As far as torture and photography go, I believe that Sontag asks an important question, "So, then, is the real issue not the photographs themselves but what the photographs reveal to have happened to ''suspects'' in American custody?" I think that this question can work on many different levels and situations. If you take out: "suspects" in American custody, and fill in your own blank you can see what I mean more clearly. In the situation with the prisoners of Abu Ghrai, I agree with Sontag, that the issue at hand is the photographs and what they reveal. These photographs were not taken for history or honorable documentation. They were taken as "trophies", like Sontag states. They were taken my American soldiers to show their friends and to poke fun at the prisoners. She states "as if the fault or horror lay in the images, not in what they depict" when talking about president Bush's response to these photographs. I feel as if many people feel this way about photographs of terror or horror, but in some cases it is not the photograph that is at fault. The "fault" lie in the real life, the situation that really did happen. That is my take on it anyways.
As informed by the article by Tom Junod, in the image of the Falling Man from 9-11 many people were shocked and appalled that this photograph was released to the public. I feel as this image should not have been sheltered or avoided, it was something that really happened, an aspect from a real life situation. I can see why people would have an issue with it, but just because something is shocking, in my opinion, does not mean it should be kept hidden.
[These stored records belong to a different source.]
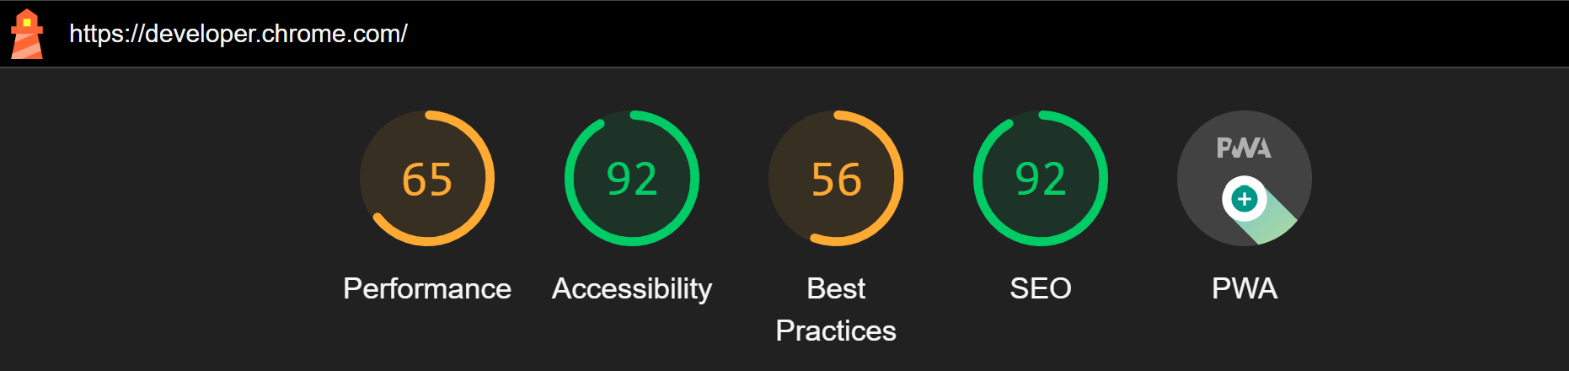
Task: Jump to the Accessibility section label
Action: (x=632, y=289)
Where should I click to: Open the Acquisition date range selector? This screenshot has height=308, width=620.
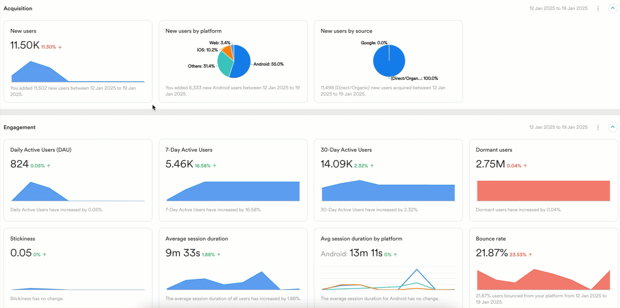tap(558, 8)
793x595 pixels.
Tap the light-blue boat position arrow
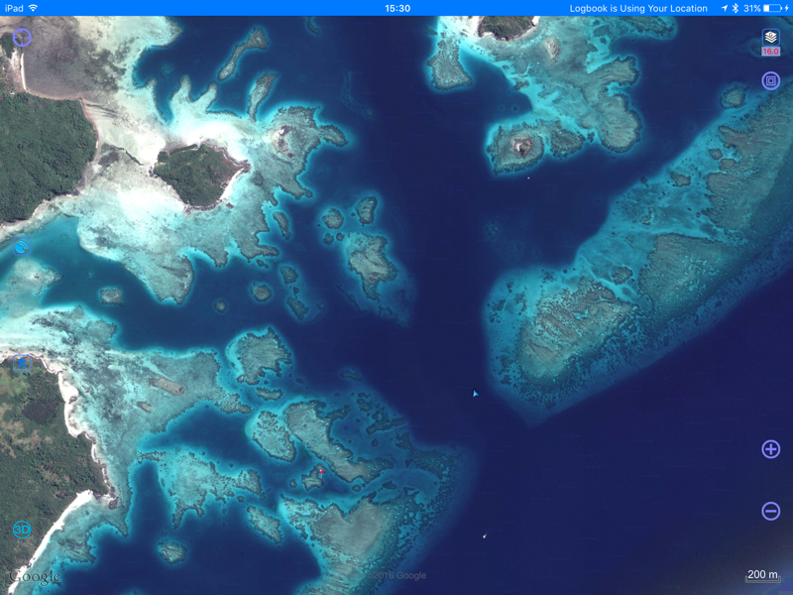point(476,394)
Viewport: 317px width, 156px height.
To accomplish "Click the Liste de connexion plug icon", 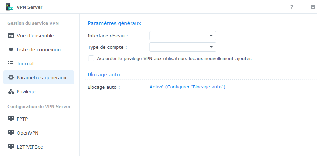I will 11,50.
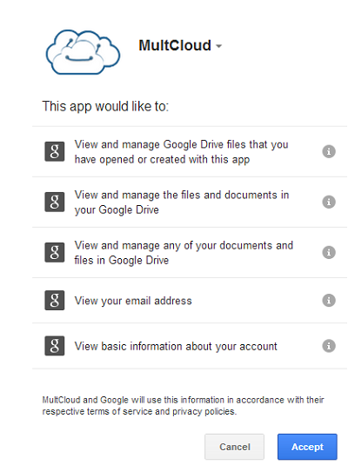This screenshot has height=465, width=348.
Task: Accept the permission request
Action: [307, 447]
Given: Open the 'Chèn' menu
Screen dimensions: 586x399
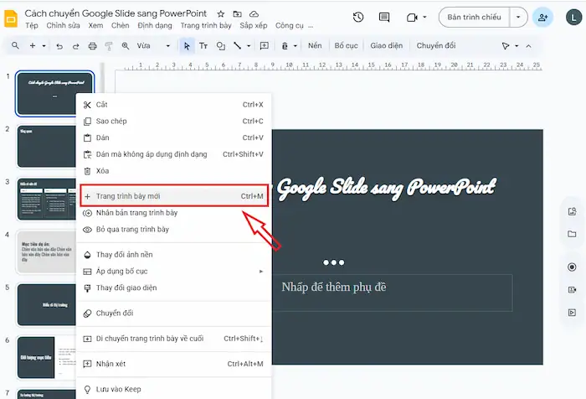Looking at the screenshot, I should (118, 26).
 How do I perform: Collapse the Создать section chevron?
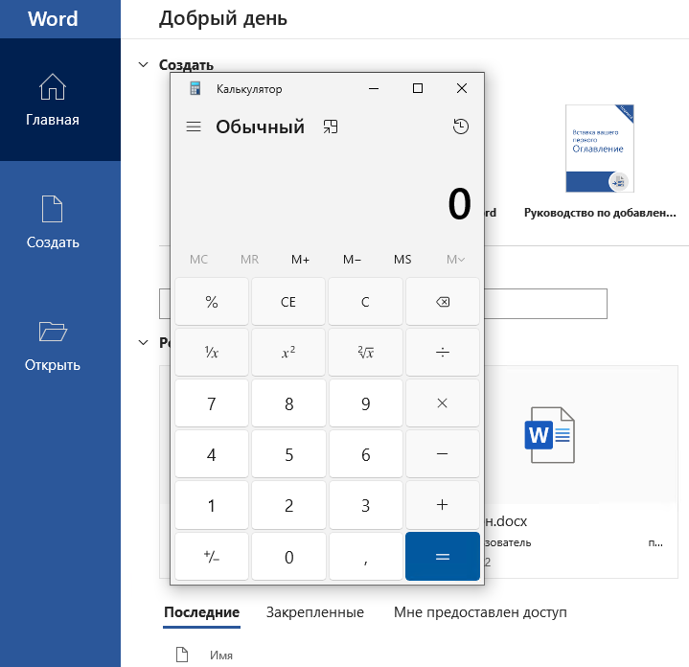(x=144, y=65)
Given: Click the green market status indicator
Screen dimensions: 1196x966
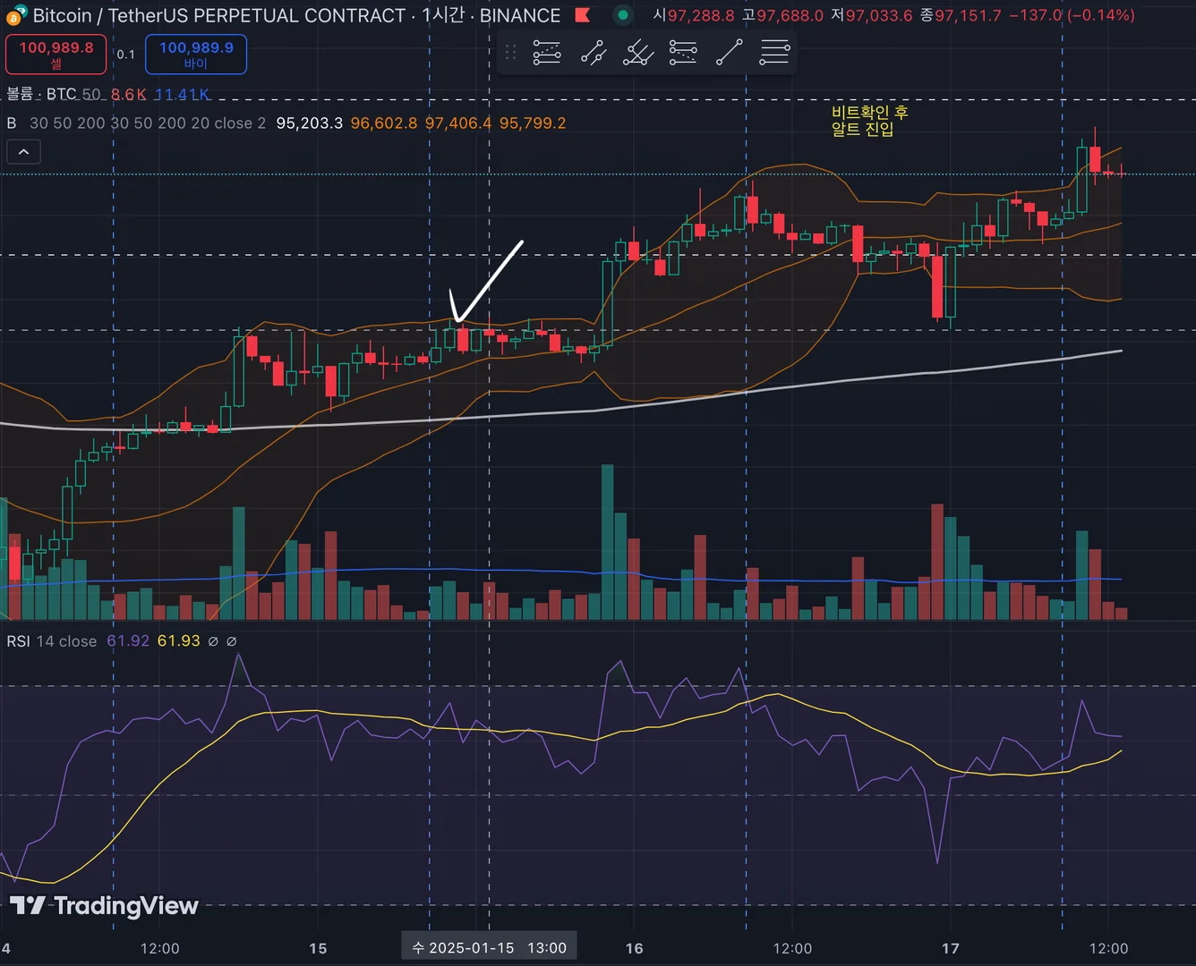Looking at the screenshot, I should click(623, 15).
Slavoj Zizek explores theories about the "real" and the "projected real" that I have often thought about. It is sometimes hard to feel real life as a shocking or phenomenal experience when we see these images depicting real life all around us, everywhere we go. In commercials, movies, video games, advertisements etc. It almost seems as if real life is no longer real. I was thinking about this lately with that new Sean Penn film, "Into the Wild" or whatever the name was, I have yet to actually see it. Anyways, I feel as if people no longer need to act on certain desires or impulses because it's so much easier to pay twelve dollars and sit and watch someone else doing the things that you thought of. With bigger and more important issues at hand, I feel as if this thought process works all the same. Take any of Michael Moore's films for instance. People often agree with his politics and concerns, everyone goes to see his films, but they never do anything! I am guilty of it too...I believe we all are. For some reason and for some people the world is easier to understand, easier to think about, just easier when your watching it on a screen.